Inspect the `Trainer` class and set more appropriate values  (e.g. `val_check_interval` and `max_steps`)

In [None]:
from pytorch_lightning.callbacks.early_stopping import EarlyStopping


class Classifier(pl.LightningModule):
    def __init__(self, model, weight_decay=0):
        super().__init__()
        self.model = model
        self.loss_fn = nn.CrossEntropyLoss()
        self.train_accuracy = torchmetrics.Accuracy(task="binary")
        self.validation_accuracy = torchmetrics.Accuracy(task="binary")
        self.test_accuracy = torchmetrics.Accuracy(task="binary")
        self.weight_decay = weight_decay

    def forward(self, x):
        return self.model(x)
    
    def training_step(self, batch, batch_idx):
        x, y = batch
        logits = self(x)
        loss = self.loss_fn(logits, y)
        preds = torch.argmax(logits, dim=1)
        
        # Update accuracy metric
        acc = self.train_accuracy(preds, y)
        self.log('train_loss', loss, prog_bar=True)
        self.log('train_acc', acc, prog_bar=True)
        
        return loss
    
    def validation_step(self, batch, batch_idx):
        # YOUR CODE HERE
        raise NotImplementedError()

    def test_step(self, batch, batch_idx):
        # YOUR CODE HERE
        raise NotImplementedError()
        
    def configure_optimizers(self):
        return torch.optim.Adam(self.parameters(), lr=0.001, weight_decay=self.weight_decay)

# Define early stopping callback
early_stopping = EarlyStopping(
    monitor='validation_acc', 
    min_delta=0.00,
    patience=3, 
    mode='max',
    verbose=True
)

# Create model instance
model = Classifier(net, weight_decay=1e-4)

# Prepare data loaders
ds_train = ImageDataset(train_image_paths, train_labels, transform=transforms['train'])
dataloader_train = DataLoader(ds_train, batch_size=64, shuffle=True)

# Create trainer
trainer = pl.Trainer(
    devices=1,
    accelerator="cpu",
    precision="32",
    max_steps=10,
    val_check_interval=5, 
    enable_checkpointing=False,
    logger=False,
    callbacks=[early_stopping],  # Add the early stopping callback here
    default_root_dir=DATA_PATH.joinpath("lightning_logs")
)

# Train the model
trainer.fit(model, train_dataloaders=dataloader_train)

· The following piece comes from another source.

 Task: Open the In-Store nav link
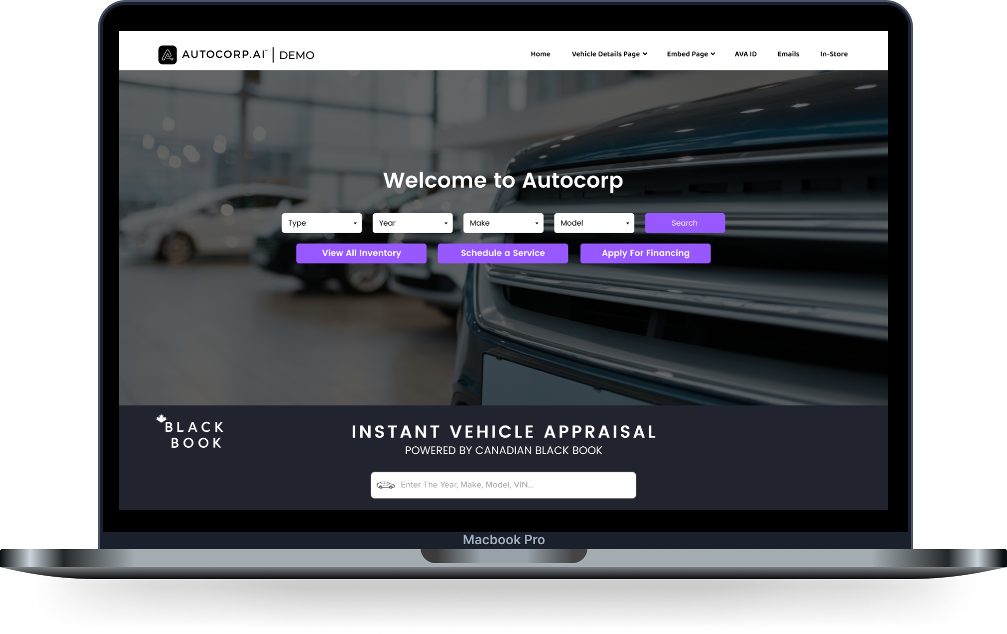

# 5) Hyper-Parameter Optimization

To optimize hyper parameters we need to consider the following:
- paramaterize training process (architecture and pre-processing)
- experiment tracking software
- evaluation procedures (such as cross-validation for smaller datasets)


**Hyper-Parameter Tuning can be time consuming!**

Ideally one uses special libraries such as [RayTune](https://docs.ray.io/en/latest/tune/index.html).

You can implement a hyper-opt loop if you like. You could test different `weight_decay` values or different model architectures.

In [None]:
# YOUR CODE HERE
raise NotImplementedError()

# 6) Squeeze out the Juice!

You can try the following techniques to get even further:

- advanced data augmentation. For example: https://pytorch.org/vision/main/auto_examples/transforms/plot_cutmix_mixup.html#sphx-glr-auto-examples-transforms-plot-cutmix-mixup-py
- model ensembling. Train multiple models and combine their predictions.
- advanced techniques: AdamW Optimizer, Stochastic Depth Regularization

In [None]:
# YOUR CODE HERE
raise NotImplementedError()

# Evaluate your model

We may want to evaluate our model in more detail. In particular we want to know where the model works well and where it fails. This might give us additional insight in the data and the difficulties.

In [None]:
# Prepare data loaders
ds_test= ImageDataset(test_image_paths, test_labels, transform=transforms['val'])
dataloader_test = DataLoader(ds_test, batch_size=64, shuffle=False)

trainer.test(model, dataloaders=dataloader_test)


### Confusion-Matrix

Plotten Sie eine _confusion matrix_. Benutzen Sie 

- [confusion_matrix](https://scikit-learn.org/stable/modules/generated/sklearn.metrics.confusion_matrix.html)
- [ConfusionMatrixDisplay](https://scikit-learn.org/stable/modules/generated/sklearn.metrics.ConfusionMatrixDisplay.html#sklearn.metrics.ConfusionMatrixDisplay)

In [None]:
# YOUR CODE HERE
raise NotImplementedError()

**Question:** Which classes are confused how?